Segundo o Ministério Público, formação de quadrilha, gestão fraudulenta, estelionato, apropriação indébita e caixa dois e lavagem de dinheiro estão entre os crimes praticados pelo grupo. Os crimes aconteceram entre 2007 e março de 2012. Já a intervenção do Banco Central (BC) na instituição aconteceu em outubro.
Para o Ministério Público, o grupo denunciado criou 320 mil contratos de empréstimos consignados falsos com o uso indevido de CPFs de pessoas que não tinham contratado as operações. Este foi o motivo, na avaliação do órgão, que explica a falsa contabilização de ativos em cerca de R$ 2,5 bilhões.

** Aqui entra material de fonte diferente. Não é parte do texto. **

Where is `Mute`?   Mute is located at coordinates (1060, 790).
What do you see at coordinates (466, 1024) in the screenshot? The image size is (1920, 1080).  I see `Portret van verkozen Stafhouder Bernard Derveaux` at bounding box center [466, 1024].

Além disso, os indiciados teriam subtraído e desviado valores aplicados por correntistas em fundos de investimento. De forma dissimulada, os denunciados teriam repassados recursos para a empresa Patrimonial Maragato, de propriedade dos ex-controladores do banco.
Diversos clientes do Cruzeiro do Sul compraram cotas de dois fundos de investimento em participações, o Platinum e o Equity. Ambos os fundos, que somavam R$ 450 milhões de patrimônio, investiram na Maragato.